(Stored items from a collection)
------------------------------------------------

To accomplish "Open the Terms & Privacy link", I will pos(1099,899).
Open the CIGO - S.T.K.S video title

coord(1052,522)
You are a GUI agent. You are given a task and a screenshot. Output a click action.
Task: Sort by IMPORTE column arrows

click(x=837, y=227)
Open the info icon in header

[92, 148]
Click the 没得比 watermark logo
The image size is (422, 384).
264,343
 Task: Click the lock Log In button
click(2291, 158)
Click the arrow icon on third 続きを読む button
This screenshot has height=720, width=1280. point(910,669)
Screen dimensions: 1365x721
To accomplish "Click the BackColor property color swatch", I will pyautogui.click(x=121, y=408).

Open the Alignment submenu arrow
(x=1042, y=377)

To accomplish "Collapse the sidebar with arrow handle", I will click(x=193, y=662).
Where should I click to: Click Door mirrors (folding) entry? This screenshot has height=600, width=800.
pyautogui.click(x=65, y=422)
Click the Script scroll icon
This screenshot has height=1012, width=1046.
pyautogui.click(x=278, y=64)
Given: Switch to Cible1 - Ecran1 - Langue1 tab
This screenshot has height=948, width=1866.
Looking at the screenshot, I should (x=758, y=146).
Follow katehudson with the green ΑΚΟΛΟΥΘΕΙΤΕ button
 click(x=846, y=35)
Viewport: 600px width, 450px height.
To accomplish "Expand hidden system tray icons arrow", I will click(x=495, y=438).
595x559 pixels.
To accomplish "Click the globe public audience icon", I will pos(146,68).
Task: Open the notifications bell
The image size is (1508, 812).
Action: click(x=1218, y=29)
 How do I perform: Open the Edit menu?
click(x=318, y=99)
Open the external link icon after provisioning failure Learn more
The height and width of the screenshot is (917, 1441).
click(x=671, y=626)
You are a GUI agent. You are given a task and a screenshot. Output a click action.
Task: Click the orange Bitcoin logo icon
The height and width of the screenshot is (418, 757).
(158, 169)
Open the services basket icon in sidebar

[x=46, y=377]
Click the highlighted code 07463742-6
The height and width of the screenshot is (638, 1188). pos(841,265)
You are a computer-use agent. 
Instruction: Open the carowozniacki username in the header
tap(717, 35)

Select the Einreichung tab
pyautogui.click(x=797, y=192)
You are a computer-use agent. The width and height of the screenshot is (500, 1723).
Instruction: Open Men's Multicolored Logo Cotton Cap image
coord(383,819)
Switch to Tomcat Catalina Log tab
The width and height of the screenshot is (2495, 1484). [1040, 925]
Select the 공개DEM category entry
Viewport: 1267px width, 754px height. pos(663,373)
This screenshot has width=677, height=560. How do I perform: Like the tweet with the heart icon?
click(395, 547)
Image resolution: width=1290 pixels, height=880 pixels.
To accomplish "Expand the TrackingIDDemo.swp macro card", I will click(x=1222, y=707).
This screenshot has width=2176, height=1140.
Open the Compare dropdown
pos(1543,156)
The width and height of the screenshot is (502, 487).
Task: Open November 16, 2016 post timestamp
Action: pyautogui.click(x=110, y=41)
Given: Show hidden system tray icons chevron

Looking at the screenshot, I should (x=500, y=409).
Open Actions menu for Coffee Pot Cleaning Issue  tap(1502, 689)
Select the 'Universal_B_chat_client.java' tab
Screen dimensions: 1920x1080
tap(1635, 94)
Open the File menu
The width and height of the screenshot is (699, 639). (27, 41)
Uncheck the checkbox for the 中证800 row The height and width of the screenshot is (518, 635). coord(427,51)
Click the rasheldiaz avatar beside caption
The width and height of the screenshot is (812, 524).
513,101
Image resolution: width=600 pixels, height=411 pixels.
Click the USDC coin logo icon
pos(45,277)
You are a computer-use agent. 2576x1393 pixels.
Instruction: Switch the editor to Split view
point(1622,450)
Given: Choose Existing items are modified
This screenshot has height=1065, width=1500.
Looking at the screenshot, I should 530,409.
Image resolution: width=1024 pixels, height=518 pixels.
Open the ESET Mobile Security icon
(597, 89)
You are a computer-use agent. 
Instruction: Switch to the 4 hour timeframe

------------------------------------------------

> **Given exercise**:
Write out the entries word for word, from the line containing "How do I perform: Open the Edit menu?" up to and including the line containing "will click(x=1222, y=707).".

> **Exercise result**:
 How do I perform: Open the Edit menu?
click(x=318, y=99)
Open the external link icon after provisioning failure Learn more
The height and width of the screenshot is (917, 1441).
click(x=671, y=626)
You are a GUI agent. You are given a task and a screenshot. Output a click action.
Task: Click the orange Bitcoin logo icon
The height and width of the screenshot is (418, 757).
(158, 169)
Open the services basket icon in sidebar

[x=46, y=377]
Click the highlighted code 07463742-6
The height and width of the screenshot is (638, 1188). pos(841,265)
You are a computer-use agent. 
Instruction: Open the carowozniacki username in the header
tap(717, 35)

Select the Einreichung tab
pyautogui.click(x=797, y=192)
You are a computer-use agent. The width and height of the screenshot is (500, 1723).
Instruction: Open Men's Multicolored Logo Cotton Cap image
coord(383,819)
Switch to Tomcat Catalina Log tab
The width and height of the screenshot is (2495, 1484). [1040, 925]
Select the 공개DEM category entry
Viewport: 1267px width, 754px height. pos(663,373)
This screenshot has width=677, height=560. How do I perform: Like the tweet with the heart icon?
click(395, 547)
Image resolution: width=1290 pixels, height=880 pixels.
To accomplish "Expand the TrackingIDDemo.swp macro card", I will click(x=1222, y=707).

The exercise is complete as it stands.